Katia Brembatti, presidente da Abraji
Mais uma vez Bolsonaro ataca a liberdade de imprensa e busca impedir que ela cumpra com seu dever de informar a população. O uso de dinheiro vivo para compra de imóveis por parte da família do presidente da República é um indício de muitas ilegalidades, as quais o povo brasileiro merece conhecer."
Sâmia Bomfim (PSOL-SP), líder do PSOL na Câmara
Eu não tive acesso à sentença, mas o material jornalístico revelado pelo UOL é de alta relevância e deve ser de conhecimento público --assim como a liberdade de imprensa deve ser respeitada."
Alessandro Vieira, senador (PSDB-SE)
Uma decisão estapafúrdia. (...) A verdade é que essa informação causou impacto no eleitorado do presidente e a família Bolsonaro não quer que isso seja do conhecimento da população. (...) Mesmo que o inquérito estivesse sob sigilo, se a imprensa teve acesso a uma informação, ela tem o direito de divulgar."
Humberto Costa, senador (PT-PE)
A censura, como já deixaram claro inúmeras decisões do Supremo Tribunal Federal (STF), é inconstitucional, ainda que determinada judicialmente (...) Diversos órgãos de imprensa também publicaram dados da denúncia ao longo de dois anos e não foram censurados anteriormente.
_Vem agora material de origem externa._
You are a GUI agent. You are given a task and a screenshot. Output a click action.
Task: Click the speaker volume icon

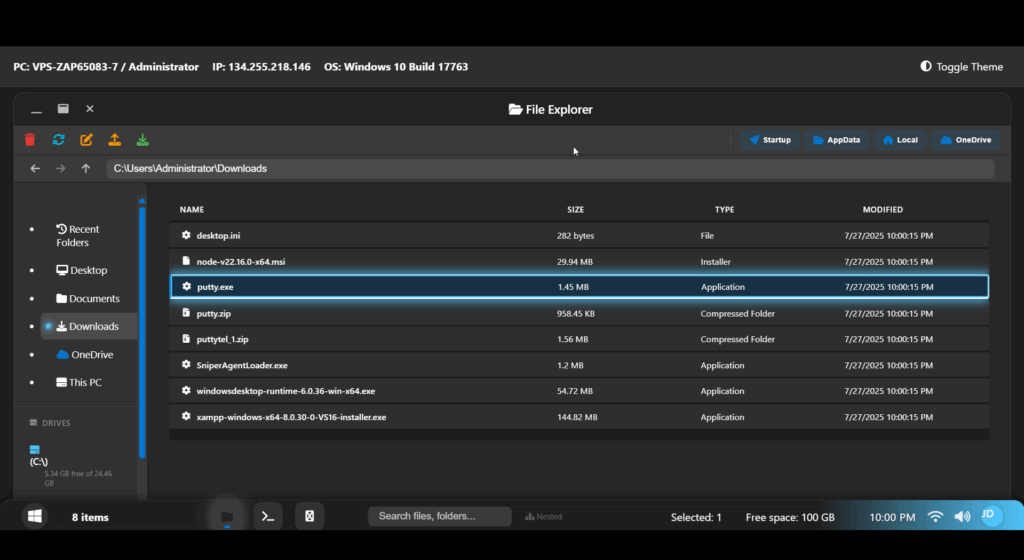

Não é porque o Judiciário anulou a decisão que cessa o direito à informação. Especialmente, no caso de informações corretas e de interesse público".
ABI (Associação Brasileira de Imprensa) em nota
O pedido de censura veio de Flávio Bolsonaro, que comandou a lavanderia mais doce do Brasil. Depois da reportagem não houve uma única explicação sobre a imobiliária Bolsonaro. A única certeza que se tem é que o dinheiro é sujo, afinal foi tudo na surdina. (...) É inacreditável que um desembargador censure a imprensa em algo tão grave. Fica aqui meu repúdio à decisão e meu apoio ao jornalismo livre."
Joice Hasselmann, deputada federal (PSDB-SP)
O Sindicato dos Jornalistas Profissionais do Distrito Federal (SJPDF) repudia veementemente e questiona a decisão (...) O fato de os acontecimentos não terem passado ainda pelo crivo da Justiça não impede que o jornalismo aponte a suspeição dos mesmos, ainda mais quando envolvem pessoas públicas, ocupantes de cargos no Executivo e no Parlamento, cujas ações devem e podem estar sempre sujeitas ao escrutínio da imprensa e da sociedade."
SJPDF em nota
Essa censura que às vezes um aqui ou outro ali decide por uma liminar é sempre perigosa, porque a informação é fundamental para o fortalecimento da democracia. Espero que ele possa rever a decisão e que uma instância superior derrube logo essa decisão. O Brasil não pode passar a imagem que é um país que vem reduzindo as suas condições de liberdade, principalmente a liberdade de imprensa que é tão importante para que a sociedade tenha as informações corretas e com elas possa tomar suas decisões."
Rodrigo Maia (PSDB-RJ), ex-presidente da Câmara dos Deputados
A decisão judicial configura-se como censura. Trata-se de mais um grave atentado à liberdade de imprensa e ao direito da população de ser informada, cometido por quem deveria zelar pela Constituição, ou seja, pelo Judiciário. A família Bolsonaro que busque na Justiça a reparação de danos, se houver. Mas a retirada das matérias é censura e deve ser condenada por toda a sociedade, sobretudo nesse momento do debate público em torno das candidaturas à Presidência."
Fenaj (Federação Nacional dos Jornalistas) em nota
A decisão fere o direito à informação da população sobre caso de relevante interesse público, sobretudo no contexto das eleições. (...) Silenciar a imprensa sobre condutas suspeitas de candidatos a nove dias do processo eleitoral não apenas impacta o direito do eleitor de fazer sua escolha de maneira informada como fomenta um ambiente já intimidatório para a atuação da imprensa no Brasil, com sérias consequências para a democracia."